Structure-Guided Ancestral Evolution of HmfF Yields a Robust Decarboxylase for Terephthalic Acid Degradation

Enzymatic conversion of poly(ethylene terephthalate) into terephthalic acid (TPA) represents a major frontier in environmental biotechnology, yet downstream TPA biotransformation remains constrained by dioxygenases, and no natural TPA decarboxylase has been reported. Here, we combine ancestral sequence reconstruction with structure-guided evolution to engineer HmfF, a 2,5-furandicarboxylic acid decarboxylase, yielding TPA decarboxylase activity. Guided by phylogenetic and structural analyses, 17 ancestral variants were reconstructed, among which HmfF_N1 exhibits exceptional thermostability with Tm over 86 °C and enhances prenylated flavin mononucleotide (prFMN) cofactor binding.

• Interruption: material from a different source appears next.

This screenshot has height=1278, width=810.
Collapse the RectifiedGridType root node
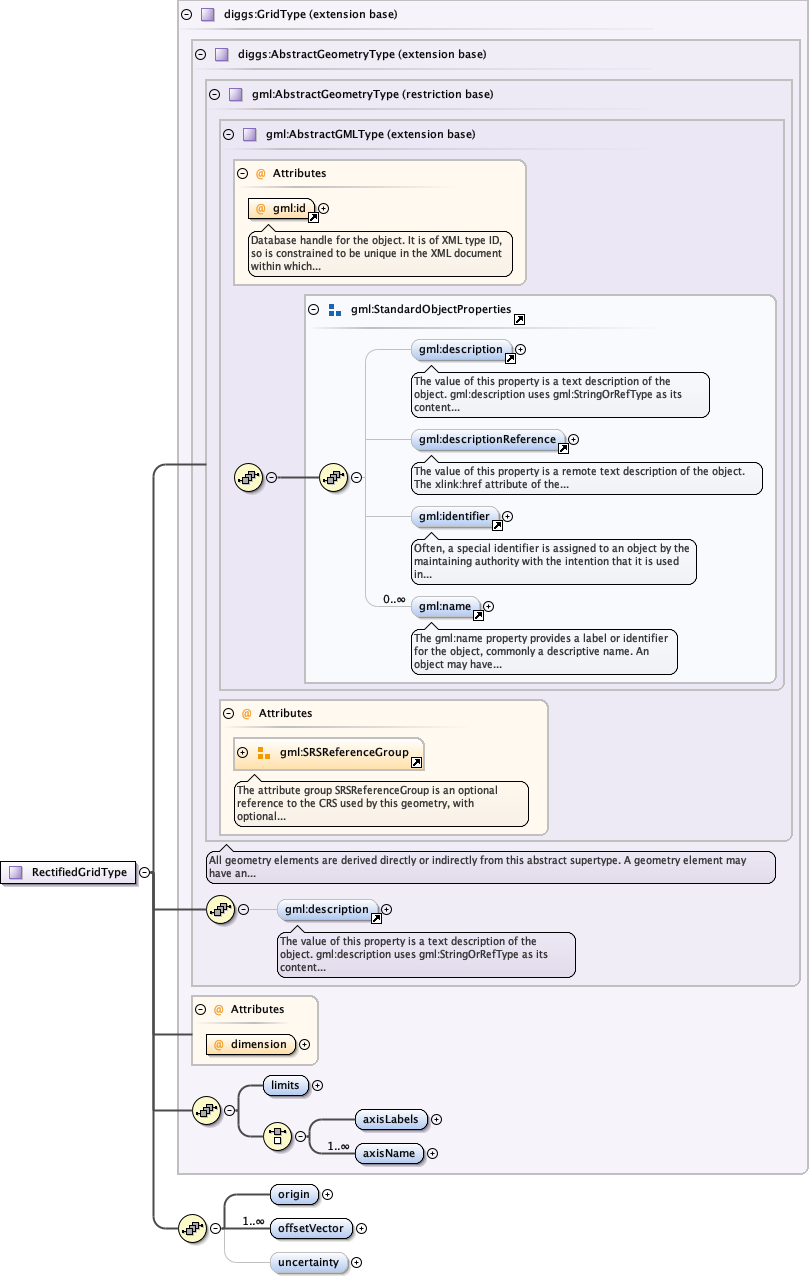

Substrate profiling across furandicarboxylic acids, terephthalic acid, and hydroxybenzoic acids shows that HmfF_N1 catalyzes decarboxylation with superior efficiency toward TPA. Relative to the reported enzyme PtHmfF from Pelotomaculum thermopropionicum, HmfF_N1 harbors 42 distal substitutions, and molecular dynamics simulations reveal that HmfF_N1 stabilizes both the prFMN cofactor and the TPA substrate. This study demonstrates that integrating structural insights into ancestral evolution enables the generation of robust enzymes, providing a promising biocatalyst for sustainable plastic utilization.